Отчасти она должна была поверить, что это правда. Разве она не почувствовала, как лоза схватила ее за лодыжку? На что только не способно человеческое сознание, чтобы обмануть самого себя.
– Безумно, да. Но мир полон безумных, сумасшедших и невероятных явлений, – когда она ничего не сказала, он добавил: – Тебе ли не знать, Дэлайла. Именно поэтому тебе нравится мысль об одержимости демонами и об оживлении мертвецов. И неужели тебе так трудно представить, что предметы тоже могут быть живыми?
Дэлайла посмотрела на него так, словно он ударил ее в грудь.
– Откуда ты знаешь обо мне такое?
Он постарался не закатить глаза.
– Любой, кто внимателен, знает это о тебе.
– Это никто не знает.
Гэвин вскинул брови.
– Значит, я внимательнее других.
– Тогда давай признаем, что ты сказал правду, и ты – не сумасшедший.
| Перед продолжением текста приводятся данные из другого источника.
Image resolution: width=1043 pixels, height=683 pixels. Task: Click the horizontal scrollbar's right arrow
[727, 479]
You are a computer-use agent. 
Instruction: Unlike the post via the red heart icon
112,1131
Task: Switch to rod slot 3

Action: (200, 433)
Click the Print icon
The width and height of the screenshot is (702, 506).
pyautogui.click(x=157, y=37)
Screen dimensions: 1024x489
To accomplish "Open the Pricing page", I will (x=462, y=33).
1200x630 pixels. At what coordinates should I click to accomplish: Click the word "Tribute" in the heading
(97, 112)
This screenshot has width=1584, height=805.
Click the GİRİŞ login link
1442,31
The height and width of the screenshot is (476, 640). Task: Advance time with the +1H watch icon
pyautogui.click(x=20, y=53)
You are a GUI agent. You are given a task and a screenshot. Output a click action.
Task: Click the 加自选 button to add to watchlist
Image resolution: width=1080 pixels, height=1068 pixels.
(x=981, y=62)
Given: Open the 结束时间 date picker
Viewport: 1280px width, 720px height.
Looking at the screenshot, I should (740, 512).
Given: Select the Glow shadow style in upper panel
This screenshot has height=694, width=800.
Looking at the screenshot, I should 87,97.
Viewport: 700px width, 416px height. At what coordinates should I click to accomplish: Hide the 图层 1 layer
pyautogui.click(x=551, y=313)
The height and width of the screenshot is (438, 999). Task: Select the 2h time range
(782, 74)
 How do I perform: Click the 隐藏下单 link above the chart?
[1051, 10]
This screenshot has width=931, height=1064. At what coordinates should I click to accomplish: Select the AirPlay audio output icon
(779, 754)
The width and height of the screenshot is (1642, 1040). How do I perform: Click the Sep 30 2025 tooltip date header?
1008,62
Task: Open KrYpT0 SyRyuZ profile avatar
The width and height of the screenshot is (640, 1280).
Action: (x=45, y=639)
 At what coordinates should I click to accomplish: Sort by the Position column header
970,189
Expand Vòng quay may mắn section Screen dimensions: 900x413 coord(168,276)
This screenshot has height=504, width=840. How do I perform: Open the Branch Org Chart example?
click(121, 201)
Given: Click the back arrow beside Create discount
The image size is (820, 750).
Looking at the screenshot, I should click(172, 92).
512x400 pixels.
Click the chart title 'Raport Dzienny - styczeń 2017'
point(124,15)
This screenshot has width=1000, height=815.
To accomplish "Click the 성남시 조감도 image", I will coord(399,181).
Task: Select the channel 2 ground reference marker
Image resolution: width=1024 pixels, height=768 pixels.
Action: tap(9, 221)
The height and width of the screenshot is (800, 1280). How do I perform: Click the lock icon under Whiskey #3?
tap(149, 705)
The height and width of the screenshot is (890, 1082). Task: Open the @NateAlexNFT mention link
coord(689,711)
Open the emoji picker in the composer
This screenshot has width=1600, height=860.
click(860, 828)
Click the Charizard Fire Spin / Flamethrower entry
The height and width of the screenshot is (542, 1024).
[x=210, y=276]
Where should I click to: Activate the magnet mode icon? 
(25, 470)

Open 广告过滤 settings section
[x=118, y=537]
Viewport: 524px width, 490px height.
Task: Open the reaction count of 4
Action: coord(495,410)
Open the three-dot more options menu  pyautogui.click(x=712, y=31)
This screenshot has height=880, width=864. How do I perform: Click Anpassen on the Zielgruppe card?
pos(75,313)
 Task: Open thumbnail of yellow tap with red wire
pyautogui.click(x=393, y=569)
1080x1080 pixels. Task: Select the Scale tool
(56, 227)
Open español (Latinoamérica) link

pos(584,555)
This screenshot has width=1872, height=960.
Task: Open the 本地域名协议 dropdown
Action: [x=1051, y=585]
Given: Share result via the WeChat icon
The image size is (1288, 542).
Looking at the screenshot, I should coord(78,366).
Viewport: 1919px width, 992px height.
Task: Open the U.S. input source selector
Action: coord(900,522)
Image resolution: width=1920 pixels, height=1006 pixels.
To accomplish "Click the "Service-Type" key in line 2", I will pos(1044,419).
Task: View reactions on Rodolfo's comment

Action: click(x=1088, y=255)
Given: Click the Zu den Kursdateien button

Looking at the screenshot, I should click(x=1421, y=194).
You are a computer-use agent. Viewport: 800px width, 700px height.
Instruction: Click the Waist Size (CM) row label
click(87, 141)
Но как все устроено? – спросила она. – Словно все… может разговаривать?
Он покачал головой, кожу слегка покалывало от осознания странности мгновения.
– Предметы живые изнутри, но не говорят, потому что у них нет рта. Кроме телевизора, видимо. Но каждая ведь – живая. Комнаты, мебель, рисунки.
– Шторы, – выдохнула она, покусывая губу.
– Да, они тоже.
– И лозы, – Дэлайла осмотрела ногу, словно ожидала, как что-то схватит ее за лодыжку. – Вот почему твои родители не выходят из дома?
Он замолчал, размышляя, нужно ли соврать в этот раз. Он начал, но слова застряли в горле, и вместо уверенного признания получился шепот:
– У меня нет родителей. Я жил в Доме, сколько себя помню.
Было видно, что Дэлайле трудно это осознать. Она несколько раз моргнула и уставилась на него с приоткрытым ртом. Вместо него Гэвин сосредоточился на ее глазах.
– А где они? – сдавленно спросила, словно от эмоций у нее сжало горло.
Он облизал губы, не в силах смотреть на нее, когда признался:
– Я не знаю.
– Так они… просто ушли?
– Ага. Я не помню папу, но мама… Я знаю, что она в какой-то момент была – дома есть фотография – но… ушла. Она бросила меня.
– Но у тебя есть еда и…
– У меня есть все необходимое, – ответил он, ведь так и было. Каждую неделю привозили продукты, и кто-то оплачивал счета, но он и не думал узнать, кто именно. Когда он был младше, продукты оставляли на крыльце, но теперь Гэвин всегда открывал дверь. Так он узнал Дэйва из продуктового. Тот приезжал каждую неделю уже несколько лет. Как он мог не узнать Гэвина? Более того, если Гэвину был нужен какой-нибудь предмет, он у него всегда был. Каким-то образом Дом все это обеспечивал.
– И ты не одинок? – спросила она.
Он покачал головой.
– Как… – она начала и замолчала. – Как такое вообще возможно?
Гэвин с улыбкой объяснил:
– Понимаешь, это все, что я знаю, и поэтому мне не кажется невозможным. У меня есть парочка друзей в школе. Есть друзья в интернете. Предметы в доме двигаются… Они заботятся обо мне. Всегда. И они никогда меня не бросят.
Он замолчал на миг, оглядев школьный двор.
– Это как большая семья, где просто никто не говорит.
Сжав челюсти, она произнесла:
– Тогда покажи мне.
Поднялся ветер и закружил вокруг них листья.
– Ладно, – он улыбнулся, потому что весь разговор внезапно ему понравился. Он словно выдохнул из легких обжигающий воздух, что держал там всю жизнь. А эта девушка, эта прекрасная сумасшедшая девушка не сбежала от него с воплями.
Она заметила его улыбку, и с подозрением прищурилась.
– Ты же не прикалываешься надо мной?
– Клянусь, нет.
– Тогда что тут смешного?
– Потому что, Дэлайла, – сказал он, проведя указательным пальцем по своей брови, – я никогда не думал, что милая девочка, писавшая мне записки в шестом классе, где просила стать меня ее парнем, шесть лет спустя выслушает все это и не убежит с криками.
– Так ты хочешь быть моим парнем? – нахмурившись, спросила она. Она выглядела безумной, словно готовилась к сражению.
К войне.
Можно подумать, он мог бы отказаться. Он медленно кивнул. Словно так было определено судьбой, что эта девушка вернется в его грязную школу с бесконечным потоком слов и шлейфом невинности позади себя. И единственным, кого она будет хотеть, станет он.